◆ WHAT TO WORK ON:
Please determine how many lines of the material include the word "Select", and respond with nothing but that number.

◆ EXERCISE MATERIAL:
•••••

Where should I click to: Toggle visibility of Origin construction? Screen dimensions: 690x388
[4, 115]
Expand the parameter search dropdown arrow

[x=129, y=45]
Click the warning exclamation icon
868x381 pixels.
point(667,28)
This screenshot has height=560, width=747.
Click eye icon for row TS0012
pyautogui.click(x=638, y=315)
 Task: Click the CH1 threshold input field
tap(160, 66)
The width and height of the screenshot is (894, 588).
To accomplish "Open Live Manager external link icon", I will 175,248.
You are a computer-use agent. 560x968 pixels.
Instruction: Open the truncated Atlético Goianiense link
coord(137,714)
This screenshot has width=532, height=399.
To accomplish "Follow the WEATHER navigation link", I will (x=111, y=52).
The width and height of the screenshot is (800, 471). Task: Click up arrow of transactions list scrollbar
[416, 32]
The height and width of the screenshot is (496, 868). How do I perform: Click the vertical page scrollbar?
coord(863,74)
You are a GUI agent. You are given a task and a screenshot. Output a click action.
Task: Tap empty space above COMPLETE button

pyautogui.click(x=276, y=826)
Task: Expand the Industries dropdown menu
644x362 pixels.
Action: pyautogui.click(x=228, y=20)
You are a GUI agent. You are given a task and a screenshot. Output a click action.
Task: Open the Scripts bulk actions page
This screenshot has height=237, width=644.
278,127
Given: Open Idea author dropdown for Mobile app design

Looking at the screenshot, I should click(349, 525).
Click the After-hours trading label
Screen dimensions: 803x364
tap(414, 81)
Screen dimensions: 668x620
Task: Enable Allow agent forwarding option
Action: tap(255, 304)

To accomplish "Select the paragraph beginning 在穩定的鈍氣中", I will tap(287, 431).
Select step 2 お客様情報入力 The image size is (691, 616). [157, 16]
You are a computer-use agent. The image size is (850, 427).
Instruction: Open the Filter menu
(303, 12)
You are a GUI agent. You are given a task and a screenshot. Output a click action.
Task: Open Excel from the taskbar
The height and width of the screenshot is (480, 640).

•••••

◆ TASK SOLUTION:
2